You've got Sherpas in Nepal inheriting a gene that had Darwinian selection over many generations from Tibetan ancestors. In that scenario you have a studied population with shared characteristics, a specific, relatively homogenous population, in a specific place. And then, you have evidence! There's a sensible causal connection there. Science!

Interestingly it does seem some people in the Andes do have genetic adaptions to high altitudes, from what I've just read, just not the same ones. Again, if you were to use lazy categories of race most people in the West don't even disambiguate the indigenous populations in these areas from the populations post colonization. Similarly, the question of who is black, and even more so, who is white, has had many shifting answers depending on time and place.

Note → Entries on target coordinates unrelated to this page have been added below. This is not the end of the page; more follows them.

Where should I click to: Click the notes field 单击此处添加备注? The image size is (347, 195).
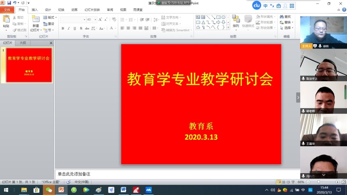[177, 174]
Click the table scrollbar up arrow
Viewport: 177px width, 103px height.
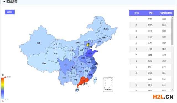pyautogui.click(x=172, y=17)
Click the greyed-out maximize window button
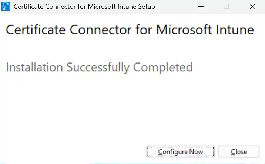 227,7
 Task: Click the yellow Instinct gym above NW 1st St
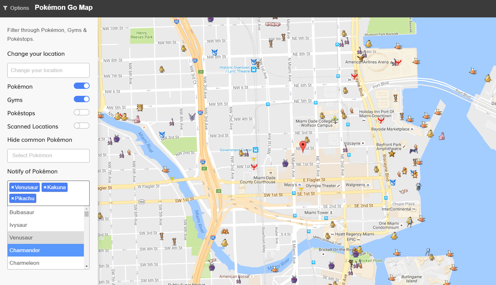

There are all sorts of advantages specific populations can have at doing very specific things that are studied. None of those populations are defined by cultural descriptors of race that have never had any scientific basis, or even any consistency of application.
 
There are all sorts of advantages specific populations can have at doing very specific things that are studied. None of those populations are defined by cultural descriptors of race that have never had any scientific basis, or even any consistency of application.
It has disadvantages too. Like people from Burnley finding their sisters attractive.
 
Black people are not a race in the same sense. The mechanism you are giving an example of is exactly why it's stupid to talk about black people as a race. Or genetics using terms like Asian, black or white, that have no genetic meaning.

I'm starting to get the impression that this news hasn't reached as many people as I would have thought.